Oceana Seeks to Protect Endangered Sea Turtles; Asks Court To Close Mid-Atlantic Scallop FisheryAll Press Releases…
Oceans and Fisheries Take the Biggest Hit
July 8, 2004
Contact: Dustin Cranor ( firstname.lastname@example.org | 954-348-1314, 954-348-1314 (cell))
Oceana filed a motion today with the U.S. District Court seeking to protect hundreds of threatened and endangered sea turtles by asking the court to close the sea scallops fishery in the Mid-Atlantic area of the U.S. exclusive economic zone (EEZ). Oceana took this action as a last resort to make the National Marine Fisheries Service (Fisheries Service) meet federal requirements to protect endangered sea turtles.
Oceana seeks to keep the Mid-Atlantic sea scallop fishery closed until the Fisheries Service revises its biological opinion analyzing how commercial scallop fishing affects sea turtles. Oceana also calls for the Fisheries Service to increase observer coverage to collect and use statistically-reliable information about the scallop fleets' effect on all marine life.
The Fisheries Service knows that scallop dredges catch and kill sea turtles in the Mid-Atlantic, but refuses to calculate the exact number caught in all fishing grounds or to deploy enough observers to count the number of sea turtles caught. So there is no way to tell whether scallop fishing is driving these endangered and threatened sea turtles to extinction.
Oceana asks that the court close only the Mid-Atlantic portion of the sea scallops fishery, which runs from the ocean offshore of New York down to Cape Hatteras, North Carolina, because loggerhead, leatherback, Kemp's ridley and green sea turtles annually migrate along the coast to summer feeding grounds off New York, New Jersey and Southern New England. Most of the turtles get caught or killed in the Mid-Atlantic.
"Oceana is taking this action because the Fisheries Service pretends that it doesn't have the data," said Eric Bilsky, senior attorney for Oceana. "The Fisheries Service has bent over backwards to ignore warning signs that too many sea turtles are being caught and killed in scallop dredges."
"Even the scallop industry recognizes that this is a serious problem," said Dave Allison, director of Oceana's Campaign to Stop Destructive Trawling. "They have proposed putting chains on the front of the dredge to keep turtles out. While we applaud the industry's search for a solution, it is the responsibility of the Fisheries Service to define the problem and thoroughly test the "turtle chains" to determine whether they protect or harm these vulnerable marine creatures."

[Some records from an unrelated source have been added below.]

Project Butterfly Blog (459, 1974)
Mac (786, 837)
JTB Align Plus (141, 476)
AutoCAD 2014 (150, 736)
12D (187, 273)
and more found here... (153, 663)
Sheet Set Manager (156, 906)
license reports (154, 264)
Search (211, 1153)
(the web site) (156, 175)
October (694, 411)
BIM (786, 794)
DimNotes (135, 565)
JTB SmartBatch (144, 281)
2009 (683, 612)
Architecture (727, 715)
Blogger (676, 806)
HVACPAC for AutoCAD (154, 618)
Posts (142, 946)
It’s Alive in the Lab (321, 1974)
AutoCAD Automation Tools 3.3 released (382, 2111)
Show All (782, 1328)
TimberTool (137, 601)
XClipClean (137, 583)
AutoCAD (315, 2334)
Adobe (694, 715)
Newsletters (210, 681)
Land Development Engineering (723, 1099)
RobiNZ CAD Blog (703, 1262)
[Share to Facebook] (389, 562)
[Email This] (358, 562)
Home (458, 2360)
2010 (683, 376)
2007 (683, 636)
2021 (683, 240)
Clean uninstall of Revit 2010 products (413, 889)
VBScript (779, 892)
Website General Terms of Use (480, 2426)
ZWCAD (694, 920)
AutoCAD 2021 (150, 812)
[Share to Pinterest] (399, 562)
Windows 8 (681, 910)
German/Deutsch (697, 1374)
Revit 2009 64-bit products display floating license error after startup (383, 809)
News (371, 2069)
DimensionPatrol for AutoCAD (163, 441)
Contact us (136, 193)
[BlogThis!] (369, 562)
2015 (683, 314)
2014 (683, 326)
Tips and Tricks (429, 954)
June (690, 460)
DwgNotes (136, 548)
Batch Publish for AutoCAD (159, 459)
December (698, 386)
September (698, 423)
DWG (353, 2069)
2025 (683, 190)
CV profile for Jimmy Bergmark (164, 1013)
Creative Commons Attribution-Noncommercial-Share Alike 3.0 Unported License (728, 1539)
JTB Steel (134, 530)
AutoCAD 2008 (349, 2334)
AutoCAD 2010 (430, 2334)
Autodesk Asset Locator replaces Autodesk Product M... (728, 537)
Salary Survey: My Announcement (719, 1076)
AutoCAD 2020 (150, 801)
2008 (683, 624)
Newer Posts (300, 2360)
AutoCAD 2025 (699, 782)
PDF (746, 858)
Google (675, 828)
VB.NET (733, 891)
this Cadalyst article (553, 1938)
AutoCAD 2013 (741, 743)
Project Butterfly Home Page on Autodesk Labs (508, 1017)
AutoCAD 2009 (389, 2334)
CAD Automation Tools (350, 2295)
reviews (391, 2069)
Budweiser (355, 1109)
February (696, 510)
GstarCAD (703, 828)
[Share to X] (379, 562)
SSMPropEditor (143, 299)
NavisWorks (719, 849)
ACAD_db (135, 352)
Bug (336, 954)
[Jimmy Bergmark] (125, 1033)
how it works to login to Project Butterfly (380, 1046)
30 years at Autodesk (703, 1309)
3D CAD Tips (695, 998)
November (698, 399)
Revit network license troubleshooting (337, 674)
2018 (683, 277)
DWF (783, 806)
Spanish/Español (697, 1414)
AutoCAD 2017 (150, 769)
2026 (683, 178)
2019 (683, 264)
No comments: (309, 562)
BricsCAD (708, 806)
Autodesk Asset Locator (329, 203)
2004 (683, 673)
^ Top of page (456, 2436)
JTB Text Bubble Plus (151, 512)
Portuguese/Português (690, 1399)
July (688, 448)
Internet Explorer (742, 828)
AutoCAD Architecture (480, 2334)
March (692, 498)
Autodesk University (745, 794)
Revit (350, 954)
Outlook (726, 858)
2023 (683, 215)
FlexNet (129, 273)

Oceana submitted its original comments to protect threatened and endangered sea turtles in 2001. Now, three years later, the federal Fisheries Service and the New England Fishery Management Council still have not take effective action to protect threatened and endangered sea turtles. The Fisheries Service made no reasonable effort to estimate the number of sea turtles caught by scallop dredge gear in the vast majority of the Mid-Atlantic ocean and failed to increase observer coverage or implement any seasonal closures in sea turtle migratory corridors in the Mid-Atlantic. Recent studies make it clear that our oceans are in trouble and that we must take action now to stop the decline.